I misteri del lago Vostok

Dec 16, 2014 | scritto da:

 

Il lago Vostok si trova in Antartide ed è il più grande lago subglaciale esistente sotto la calotta di ghiaccio del Polo Sud, nonché il più antico e intatto del pianeta.

Il lago si trova a circa 4000 metri dalla superficie, sotto uno strato di ghiaccio permanente e antichissimo che lo rende inaccessibile e ne impedisce lo studio da parte della scienza. Infatti, intorno a questo lago restano delle questioni irrisolte che tormentano gli scienziati di tutto il mondo e contribuiscono ad incrementare l’alone di mistero che regna intorno ad esso: sembra che le sue acque siano ricche di specie ittiche che si credevano definitivamente estinte.

L’analisi dei campioni d’acqua raccolti da una spedizione russa che è riuscita ad arrivare fino a più di 3 km sotto ai ghiacci ha portato alla luce la presenza di un batterio che non appartiene a nessun gruppo già noto e che confermerebbe la presenza di microrganismi che si trovano nell’intestino dei pesci.

Ciò significherebbe che là sotto, a quasi 4 km dalla superficie , non solo c’è vita, ma che siamo di fronte alla presenza di specie di crostacei e pesci che si ritenevano concordemente estinte.

Nel 2012 la spedizione è riuscita a penetrare lo strato di ghiaccio per prelevare campioni ma il blocco analizzato presentava un altissimo grado di contaminazione dovuto alla quantità di lubrificante e a tutti gli strumenti usati per la perforazione e per il funzionamento della macchina stessa.
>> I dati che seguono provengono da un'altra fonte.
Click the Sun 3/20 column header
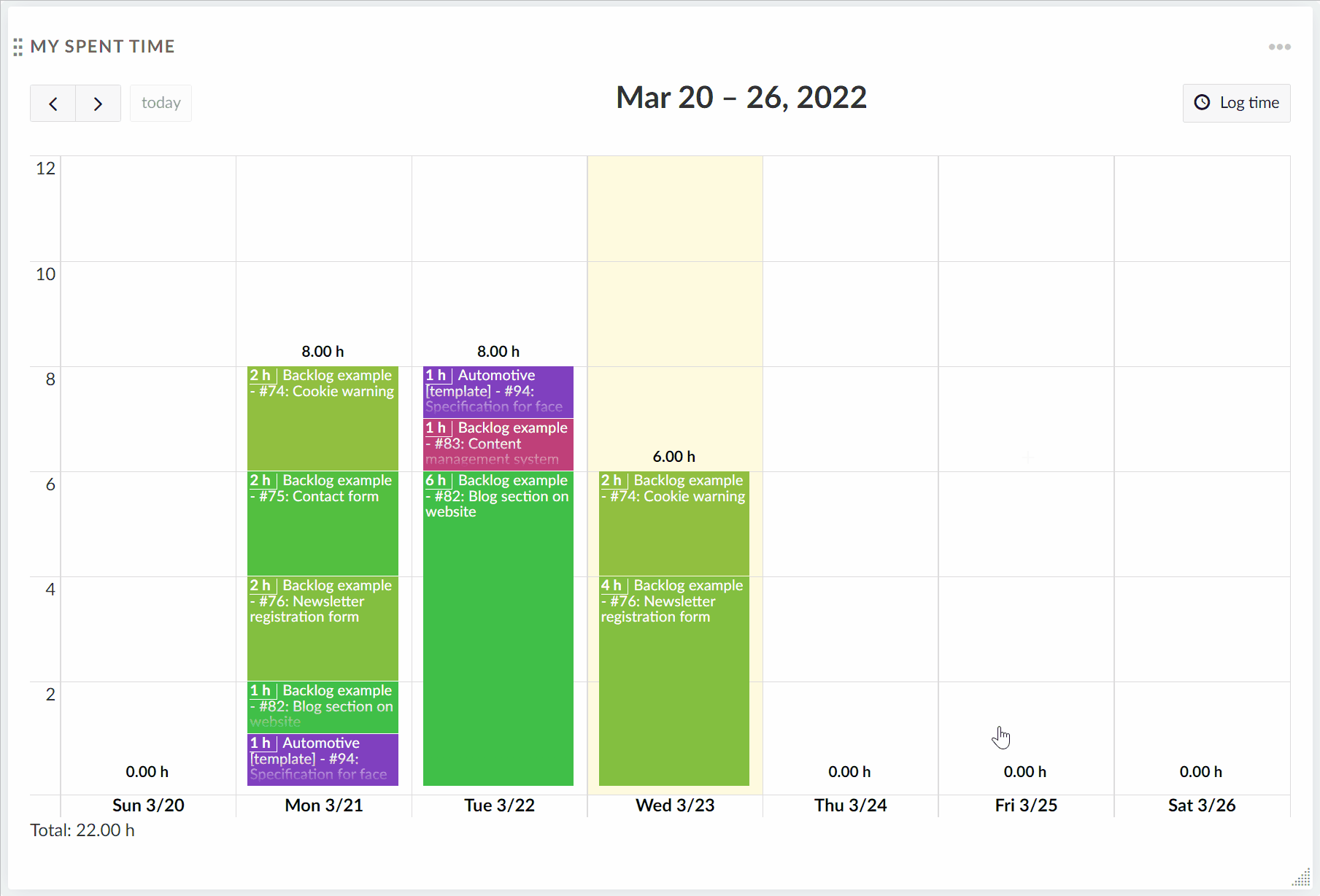This screenshot has height=896, width=1320. click(x=147, y=805)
Era molto sporco -conferma Sergey Bulat, ricercatore dell’Istituto di Fisica Nucleare di San Pietroburgo- conteneva cherosene, microrganismi provenienti dal macchinario stesso e anche batteri che normalmente vivono nella pelle umana. Ma era presente anche un Dna non corrispondente alle sequenze genetiche conservate nei database”.

I Russi sono certi di aver trovato un muovo microbo, anche se non sanno ancora niente riguardo alla sua biochimica e a come esso possa vivere in un ambiente come quello del lago Vostok, ma l’importante sarebbe anche capire in quali termini è possibile considerare le forme di vita che potrebbero essere presenti in quell’habitat impensabile, come esse appaiano e quanto differenti siano dalle altre forme viventi della Terra.

Non è ancora stato scoperto come possa esserci vita là sotto, quel che è certo è che una scoperta come questa apre le porte anche a considerare la presenza di forme di vita anche sui pianeti ricoperti di ghiaccio come le lune di Giove e Marte.